Mosul—Iraq's third-largest city, urbane center of the nation's northern regions, built on the remains of the once-great Assyrian empire, made free through the sacrifices of thousands of Iraqis, Kurds, and Americans—fell to a gang of Islamist insurgents Monday.

Fighters for the Islamic State of Iraq and Syria, bastard progeny of Al Qaeda in Iraq, advanced on the city over the weekend, as they had done successfully in Fallujah earlier this year. As the ISIS jihadis approached, soldiers of Iraq's U.S.-trained army abandoned their posts and weapons and fled, leaving the southern part of the city and nearly 2 million local inhabitants free for the taking.

Mosul is perhaps the most important site yet contested by the multinational brigade of jihadis, for whom it is a financial and logistical hub for fighting both Syrian dictator Bashar al-Assad and the Iraqi coalition government in Baghdad, led by Prime Minister Nuri al-Maliki. For years through the Iraq war, the oil-rich city alternated between bloody battles and relative peace, thanks in part to painstaking efforts by the American forces whose presence had destabilized it in the first place.

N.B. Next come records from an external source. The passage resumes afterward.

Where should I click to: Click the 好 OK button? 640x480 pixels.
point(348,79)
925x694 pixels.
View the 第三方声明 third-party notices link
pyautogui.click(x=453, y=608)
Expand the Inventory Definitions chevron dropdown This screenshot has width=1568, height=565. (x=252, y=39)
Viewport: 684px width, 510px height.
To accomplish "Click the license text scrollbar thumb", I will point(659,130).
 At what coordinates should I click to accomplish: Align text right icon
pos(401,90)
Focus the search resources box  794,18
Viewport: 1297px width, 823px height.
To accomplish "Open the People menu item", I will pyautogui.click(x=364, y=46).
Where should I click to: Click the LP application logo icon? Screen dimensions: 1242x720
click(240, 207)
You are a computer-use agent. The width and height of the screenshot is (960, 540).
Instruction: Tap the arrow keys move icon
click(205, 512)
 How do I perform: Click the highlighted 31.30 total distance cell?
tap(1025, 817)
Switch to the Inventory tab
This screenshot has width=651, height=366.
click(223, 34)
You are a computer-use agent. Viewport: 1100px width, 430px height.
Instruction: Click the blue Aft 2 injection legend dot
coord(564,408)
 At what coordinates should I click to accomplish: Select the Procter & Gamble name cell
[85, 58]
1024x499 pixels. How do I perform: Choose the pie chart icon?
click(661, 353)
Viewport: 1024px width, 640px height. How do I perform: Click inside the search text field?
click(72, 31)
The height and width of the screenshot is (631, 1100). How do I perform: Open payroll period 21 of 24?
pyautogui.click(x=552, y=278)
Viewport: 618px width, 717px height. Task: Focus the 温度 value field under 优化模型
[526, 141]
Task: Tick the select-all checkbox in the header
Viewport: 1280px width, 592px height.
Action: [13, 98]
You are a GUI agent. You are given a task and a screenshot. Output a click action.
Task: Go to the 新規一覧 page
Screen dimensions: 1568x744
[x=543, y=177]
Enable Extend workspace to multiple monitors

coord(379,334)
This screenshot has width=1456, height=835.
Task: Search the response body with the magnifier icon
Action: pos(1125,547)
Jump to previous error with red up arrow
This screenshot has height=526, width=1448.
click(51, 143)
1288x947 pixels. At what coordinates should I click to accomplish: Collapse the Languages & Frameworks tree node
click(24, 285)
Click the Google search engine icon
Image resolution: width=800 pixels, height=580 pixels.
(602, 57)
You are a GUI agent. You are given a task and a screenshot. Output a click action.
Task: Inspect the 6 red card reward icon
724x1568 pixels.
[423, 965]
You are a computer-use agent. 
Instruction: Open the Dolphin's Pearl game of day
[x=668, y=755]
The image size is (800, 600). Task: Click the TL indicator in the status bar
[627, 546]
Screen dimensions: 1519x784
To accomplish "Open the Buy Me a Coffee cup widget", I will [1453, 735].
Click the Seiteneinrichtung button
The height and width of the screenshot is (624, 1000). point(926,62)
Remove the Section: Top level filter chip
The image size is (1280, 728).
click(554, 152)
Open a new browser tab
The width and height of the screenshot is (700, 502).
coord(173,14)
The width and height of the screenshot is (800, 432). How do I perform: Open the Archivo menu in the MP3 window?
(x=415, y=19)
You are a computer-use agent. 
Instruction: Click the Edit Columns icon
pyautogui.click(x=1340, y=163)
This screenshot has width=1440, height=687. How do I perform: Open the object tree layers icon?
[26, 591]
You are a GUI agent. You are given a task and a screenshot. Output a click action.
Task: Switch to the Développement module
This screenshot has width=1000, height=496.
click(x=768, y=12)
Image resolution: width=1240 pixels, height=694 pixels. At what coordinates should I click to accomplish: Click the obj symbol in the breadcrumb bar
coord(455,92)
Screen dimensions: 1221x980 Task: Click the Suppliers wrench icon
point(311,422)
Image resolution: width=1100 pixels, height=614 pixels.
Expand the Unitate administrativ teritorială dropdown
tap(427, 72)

Maliki has urged Iraq's Parliament to declare a state of emergency, and he's likely to ask the international community for help. Good luck with that:

The capture of Mosul demonstrates that the insurgents now have the capacity to seize strategically vital territory, positioning them to threaten other important areas of Iraq, said Charles Lister of the Doha Brookings Center based in Qatar.

It also raises questions about the continued utility of sending U.S. military support to Maliki, whose security forces seem simply to have crumbled. Maliki is urging the United States to deliver more advanced weaponry, but ISIS fighters have already been seen riding round in U.S.-supplied Humvees in other areas they control, and much of the weaponry captured in this latest battle is likely to be American, Lister said.

ISIS—which fused elements of Al Qaeda in Iraq with anti-Assad Syrian fighters, but has broken publicly with global Al Qaeda leader Ayman al-Zawahiri in recent months—gleefully tweeted out photos of its fighters frolicking on those American Humvees:

Meanwhile, the city's civilian population is making for the exits any way it can.